We evaluated system performance using all combinations of the following design variables: influent acidity, 9, 200, 555 and 1025 mg/l as CaCO3; system operating pressure, 0, 10, 30, 60 and 100 psig. Each unique set of operating conditions was replicated once providing a total of 40 observations. We also operated the system using two different treatment cycles (4 min, 8 min) at each of three operating pressures (0, 30 and 100 psig) and two influent acidities (9 mg/L and 1000 mg/L). In all tests AMD was simulated by adding sulfuric acid to well water with the following characteristics: pH, 6.7; acidity, 9 mg/L; alkalinity, 30 mg/L; water temperature, 9 - 100C. Performance was assessed by measuring changes in these variables across the system during treatment both with and without air stripping of dissolved carbon dioxide. Acidity and alkalinity were measured by titration using standard methods (American Public Health Association). The pH was measured electrochemically. Least squares regression analysis was used to establish correlations among performance variables and operating conditions.
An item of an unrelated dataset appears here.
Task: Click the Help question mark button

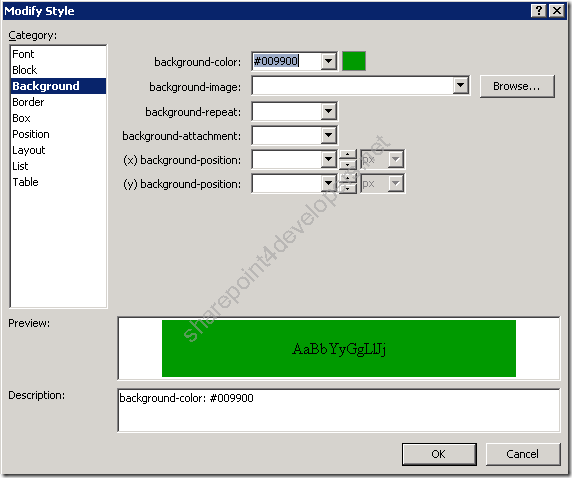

Laboratory tests demonstrated the ability of the new equipment to accelerate limestone dissolution well beyond rates established with alternative equipment designs. Carbon dioxide pressure and influent acidity effects on effluent alkalinity and the mass of limestone dissolved per liter treated are shown in Figures 4 thru 7. The response of both variables to increases in regulator pressure (Figure 4 and 6) were fit with the model
Y = a + b X0.5 (3)
Coefficients of determination (r2) were high ranging between 0.980 to 0.997. The mass of limestone dissolved per liter increased directly with influent acidity (Figure 5) at each regulator pressure tested following the general model
Y = a + b X (4)
Here r2 ranged between 0.986 and 0.999. Influent acidity did not influence effluent alkalinity (Figure 7) with positive regulator pressures. Figure 8 shows water pH levels in excess of 8 can be achieved with air stripping of free CO2, and Figure 9 shows that doubling the treatment cycle length has little effect on the mass of limestone dissolved per liter treated with high influent acidities.
A pulsed bed limestone-water contactor was developed that accelerates limestone dissolution rates through use of a carbon dioxide pretreatment step. Mineral acidities in excess of 1000 mg/L were neutralized and unusually high levels of alkalinity were achieved during treatment. The ability of the equipment to super-treat the AMD, should in many cases, allow for sidestream treatment (Figure 10). Side streaming eliminates the need to dam the entire flow and reduces significantly the size of the reactor and plumbing required for treatment; in other words it reduces capital and site preparation costs. Further, given that water flow through the treatment unit can represent a fraction of total flow, costs associated with removal of trash, leaf litter, dissolved oxygen and dissolved metals are minimized.